You know, this special feeling that I talked about before? I'm gonna go crazy and say that this feeling was actually the spirit of Helena Blavatsky, who found my essence and locked on to this, while I was playing the game and then followed me when I was walking in the forest with my dogs. Did I mention I was seeing dead atlantean gods in that forest?

Basically, what I'm trying to say is that I don't find the game and it's atmosphere most Indy-like. But then again, most of non-trilogy Indy-stuff is un-Indy like. And unlike some un-Indy like Indy-stuff, this one here is quite an enjoyable experience.

So time to talk about why these puzzles are not depressing. Well, they're not crazy non-logical puzzles. They're seamless. They feel natural. And they depend on which kind of game are you playing - the wits path, the fist path or the team path. The game chooses it for you on how you solve the first puzzle of the game, though you can reject that choice and choose your own.

The team path should be sort of like Indy and the snarky girl out on an adventure, having funny unresolved sexual tension. But since most of the dialogue is so puzzle-oriented and no extra, very few moments actually create that effect. Not the most exciting path for me.

The wits path is like the team path, in that it's puzzles require thinking, but it's all solo. There's no Sophia. And except for a fun Monte Carlo segment, I think this is inferior to other paths.

The fist path is sort of like an action adventure game in the form of early 90's Lucasarts adventure game and is my favorite. Mostly because you get to fight and kill people here. And most of the puzzles are sort of physical – should I fight Arnold over there or should I roll this giant boulder over him? And it's not all solo, there are times when you and Sophia are together. So it's best of both worlds.

But of course it's fun to experience all these different paths. Unfortunately the paths are only the middle part of the game. The ending chapter is still the same, and can become boring and tiresome on your third path.

But there were not many games in 1992 with this sort of seamless natural puzzles and multiple paths. Not to mention these production values. There was an other brilliant game in 1992 and that was King's Quest 6, and largely for the same reasons that Fate of Atlantis is.

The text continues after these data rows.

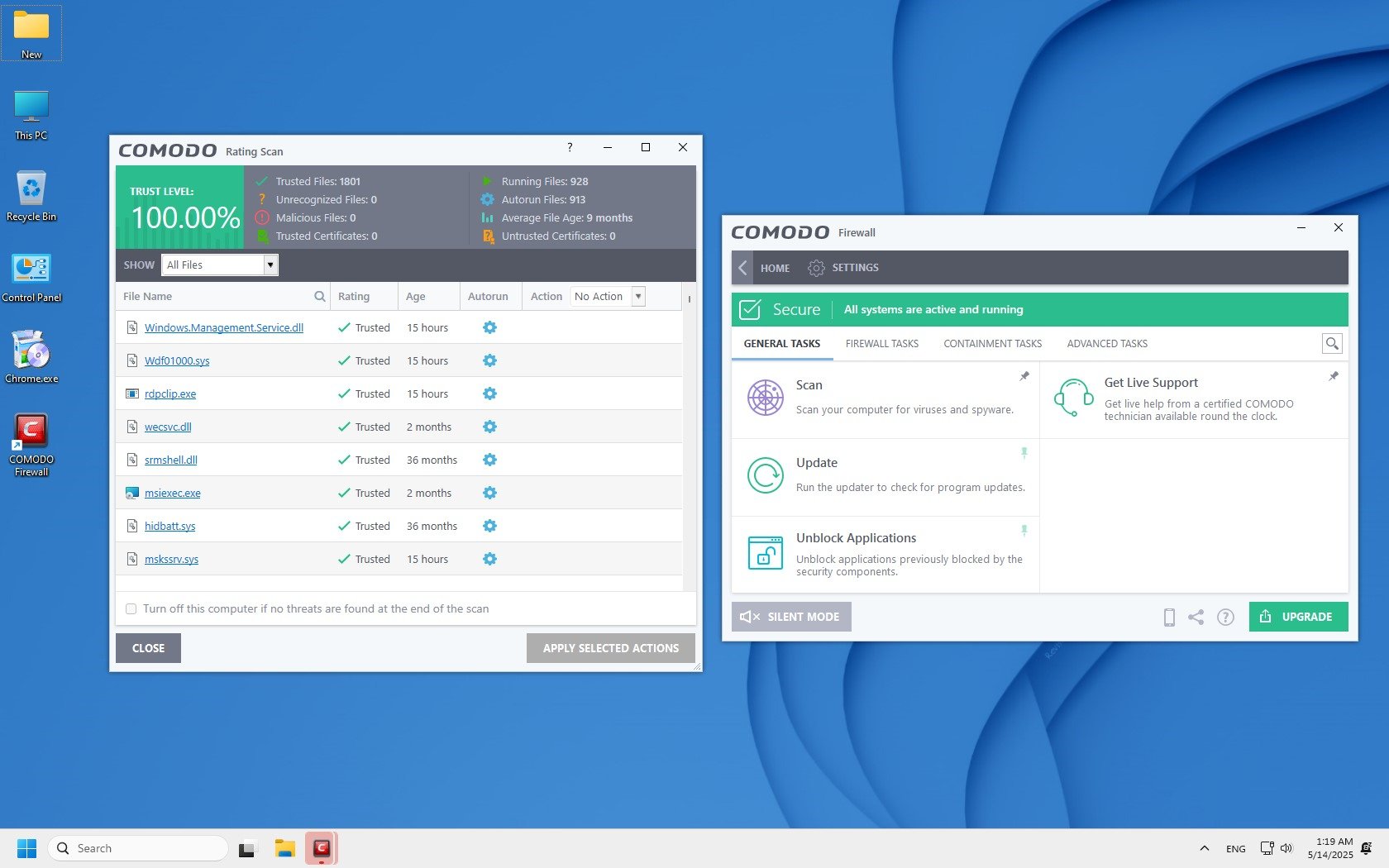Open the task search magnifier in Firewall

pos(1331,344)
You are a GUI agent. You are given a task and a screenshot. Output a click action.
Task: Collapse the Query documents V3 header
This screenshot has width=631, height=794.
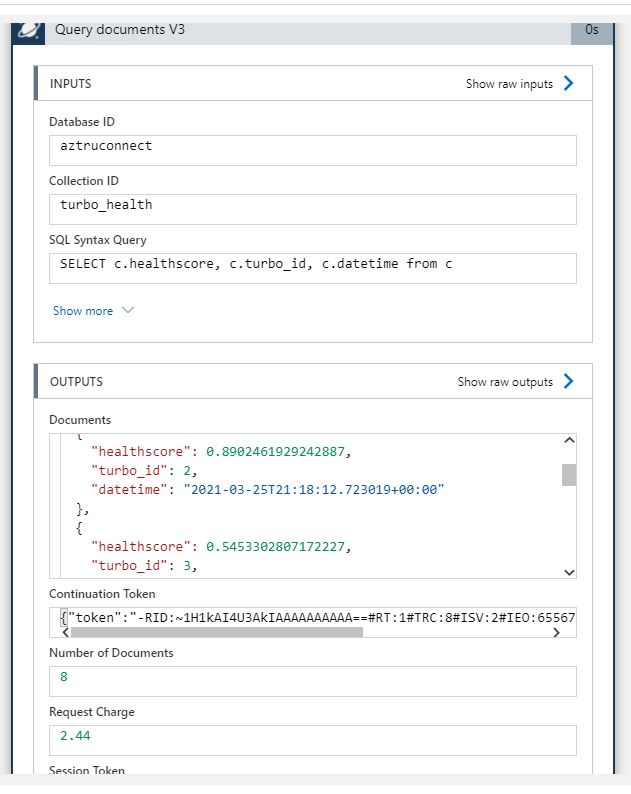pos(300,30)
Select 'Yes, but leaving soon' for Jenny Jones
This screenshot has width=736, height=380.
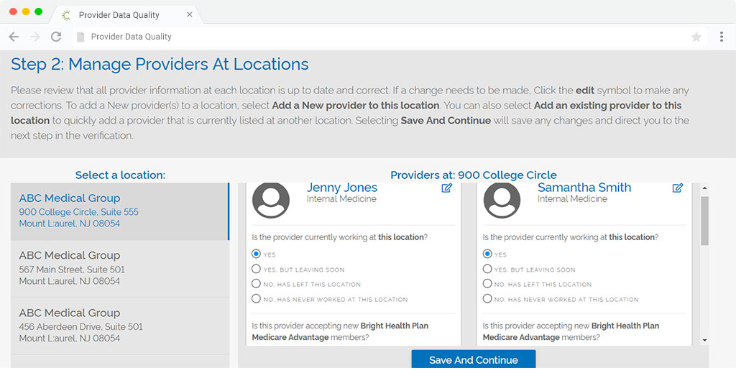[x=256, y=269]

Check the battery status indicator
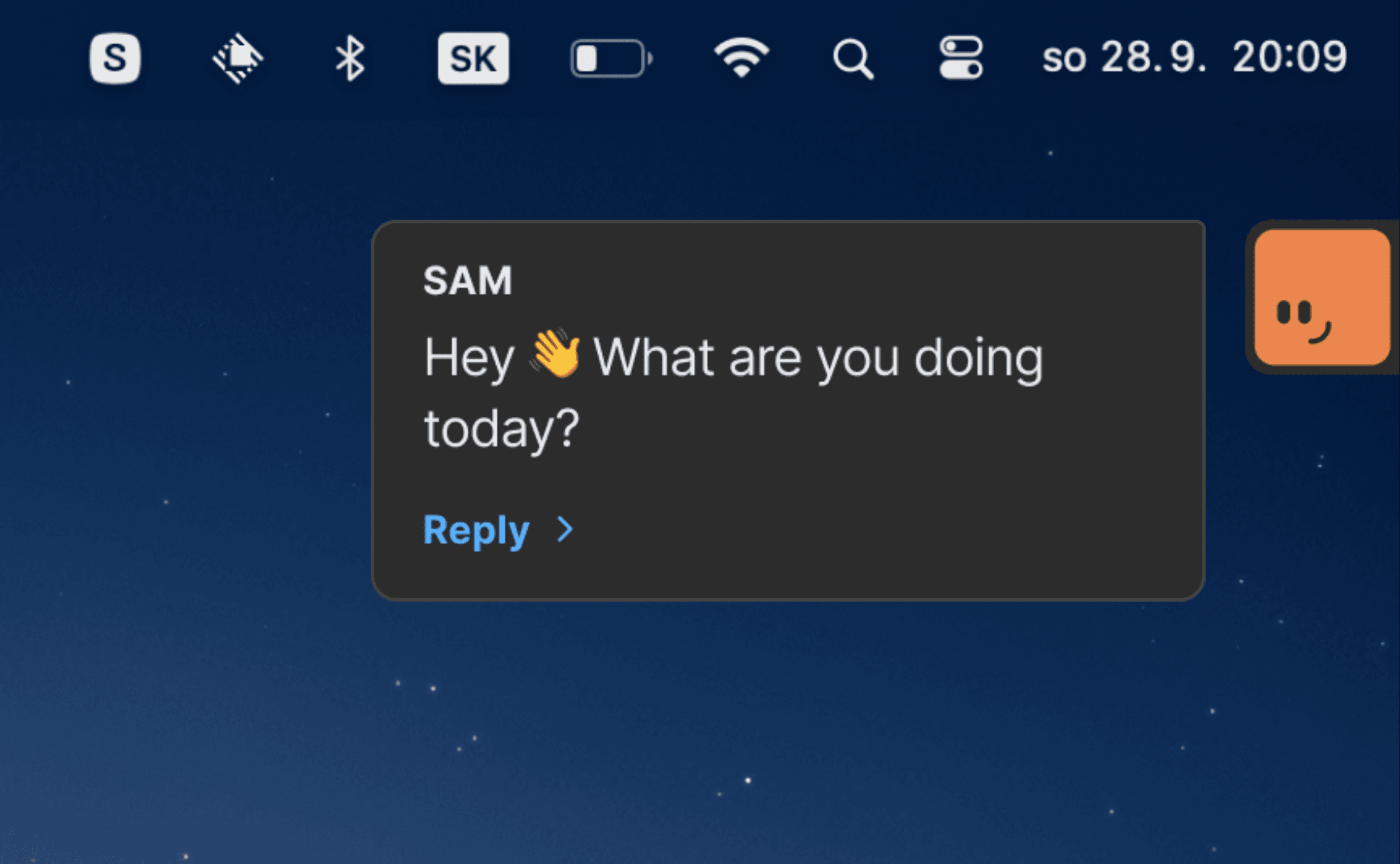tap(610, 58)
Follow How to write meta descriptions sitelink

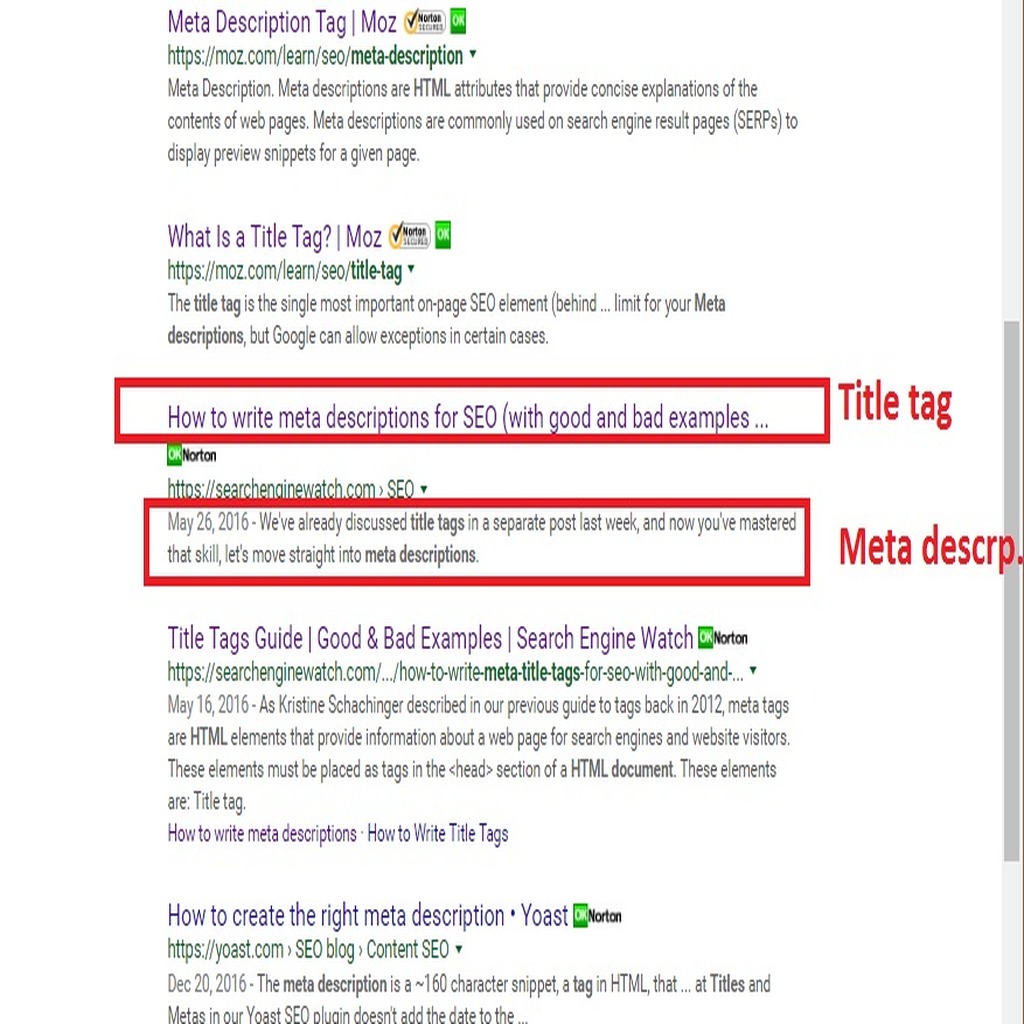tap(262, 834)
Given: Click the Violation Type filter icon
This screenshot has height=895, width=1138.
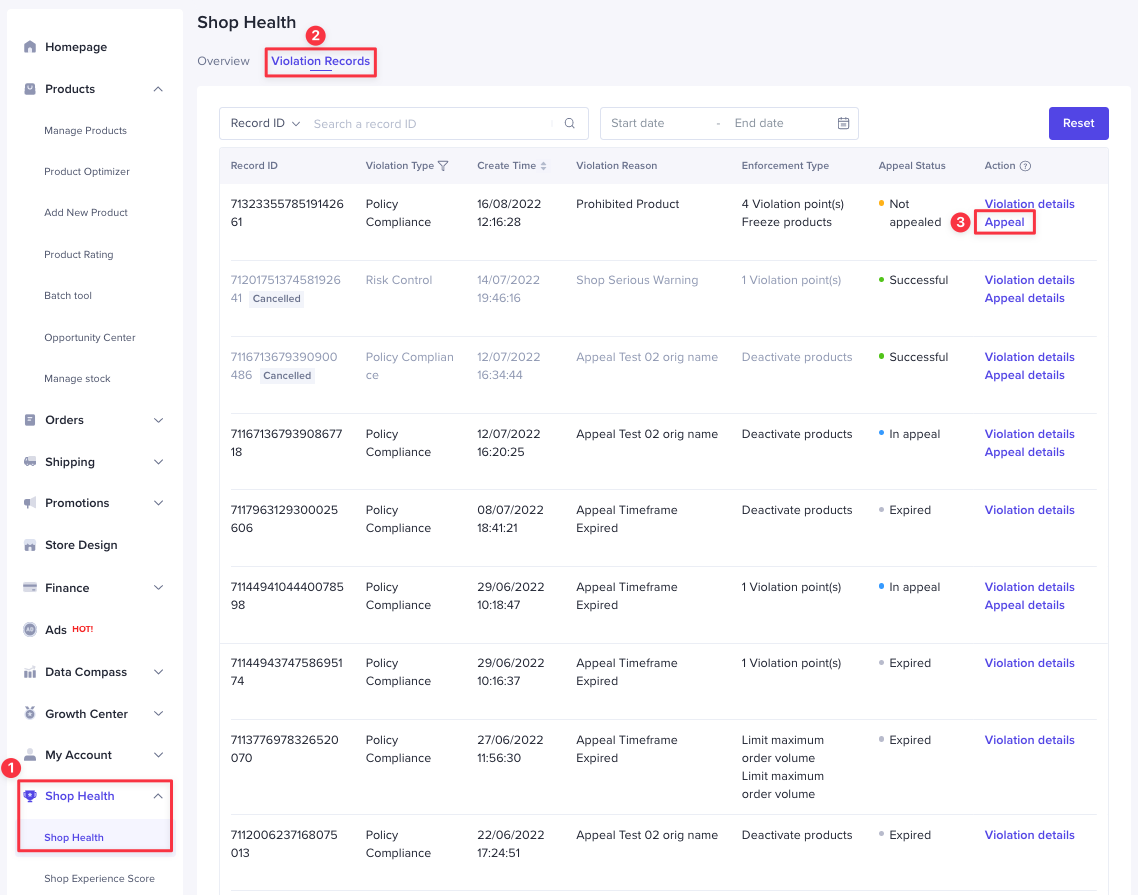Looking at the screenshot, I should (x=443, y=166).
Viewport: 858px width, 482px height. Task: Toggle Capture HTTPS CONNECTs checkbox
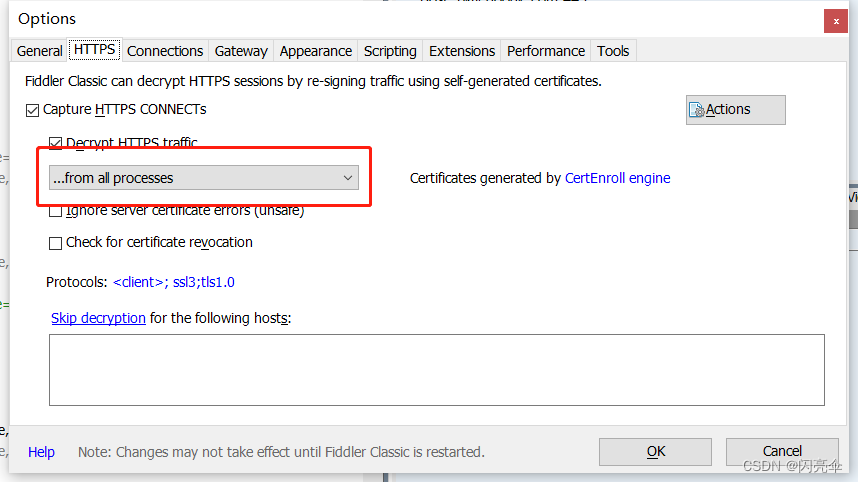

Most adventure games tended to have idiotic torturous puzzles and no replayability; though very recommended as retro experiences.

But Fate of Atlantis has a touch of genius to it that makes it unique and I hope I managed to describe what this touch was, while honestly describing the faults too.

So, a tl;dr version too.

- lifeless dialogue
- world locations just a collection of decorated puzzles
- no interesting comments from the main characters
- characters not really characters, but obstacles
+ multiple paths
+ seamless natural puzzles
+ marvelous atmosphere getting me possessed by Blavatsky
+ IMUSE dynamic soundtrack
+ very easy to play


It's a great piece of work. Played it with my dogs and they loved it. It's funny that a game by a veteran Hollywood screenwriter that hanged out with Spielberg in 70's, is greatly designed in gameplay but lacking in dialogue. But there it is. Unfortunately the same approach fails Hal Barwood in his recent adventure game – Mata Hari.